There is a GitLab Premiumself-managedcustomer who is also interested in having that limit be configurable as the current behavior requires them to manually adjust that limit in the source for their CI/CD pipelines to work properly. GitLab team members with access to Zendesk can learn more in the ticket.
@morefice We should introduce this at the instance level so that self-managed admins can choose what their limit is.
This issue was initially for SaaS which means the customer would like us to increase the limit of our SaaS instance, but we'll need to ensure that it is safe before we do so. I think a good iteration is to make this more easily configurable by admins instead of hardcoded, and then we can determine if we should increase that limit for SaaS.
Agree with @shampton. Is the proposal to keep the existing size as default and allow for the changes? @gdoyle adding you for awareness and potential Design input (longer term, does it make sense to have this as part of an admin panel?).

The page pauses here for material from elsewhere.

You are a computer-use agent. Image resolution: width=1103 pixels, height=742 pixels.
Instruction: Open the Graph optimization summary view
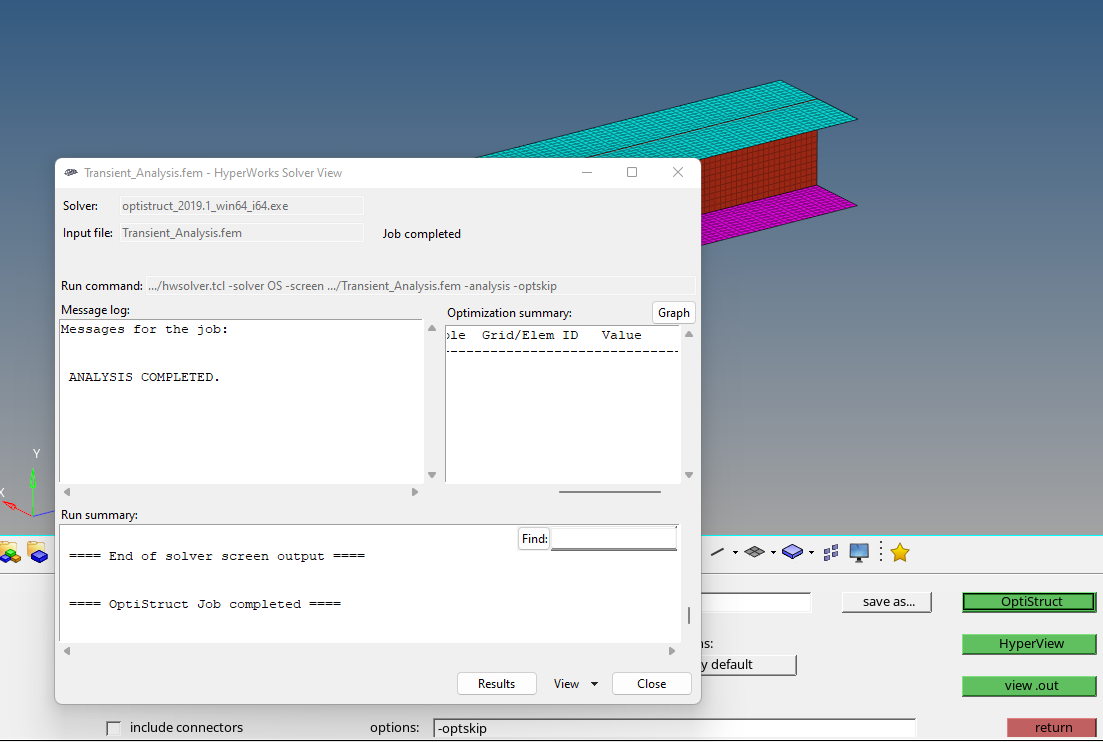673,312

We should introduce this at the instance level so that self-managed admins can choose what their limit is.
Agreed to introduce this feature at the instance level as well.
Is the proposal to keep the existing size as default and allow for the changes?
I would suggest to set the default size with the existing limit we have today.
adding you for awareness and potential Design input (longer term, does it make sense to have this as part of an admin panel?).
If we add this setting at the instance level, I think we don't need a design for this first iteration as users administrator will customize the limit as follow:
@morefice Just so I understand, will this only be available in the API at first for instances? Also, can we bake in some instrumentation for this since it's a new feature? Specifically the count of users who customize the setting so we can ensure that it is being used. Depending on usage metrics, we could always spend time adding this into the UI and iterating on it to support more! @jocelynjane@shampton
@morefice thanks for the clarification! I'm okay moving forward and seeing how the instrumentation plays out so we could then iterate on the feature further.
Just a thought - if the 5MB limit is in place to protect memory usage on gitlab.com, due to the need to read the artifacts package into memory before extracting and merging the YAML, would an alternative solution to increasing the limit be to allow the YAML to be made available to the downstream pipeline via a separate mechanism to that used for the rest of the artifacts?
A premium SaaS customer (ZD internal link) is blocked from building an AWS EKS stack to deploy with the CDK due to the requirement to bundle dependencies along with the dynamic CI/CD YAML, exceeding the 5MB limit.
Saw some labels were removed. Is this feature still viable? Why wouldn't this be available to all tiers (specifically with GitLab-CE self-hosted, where computing resources are managed by the customer)? This feature is specifically critical for large monorepos where multiple projects/packages are built from one repository and the jobs/pipelines that are generated are dynamic, because not every project/package needs to be build with every push if there were only changes on some projects/packages.
This would be very useful for us too (Premium user). We are using a pipeline to clone a another repo (Job 1), generating a child pipeline yml from that repo (Job 2) then executing a trigger job based on that yml (Job 3). I tried to combine Job 1 and Job 2, but since the trigger job needed the artifact archive containing the yml file to be under 5 MB, I cannot do this. However, I am curious if a good workaround for GitLab would be to simply download the desired yml file from the artifact archive directly into the trigger job directly instead of needing to download the entire archive (which is what seems to be causing the need for a 5 MB max archive size)?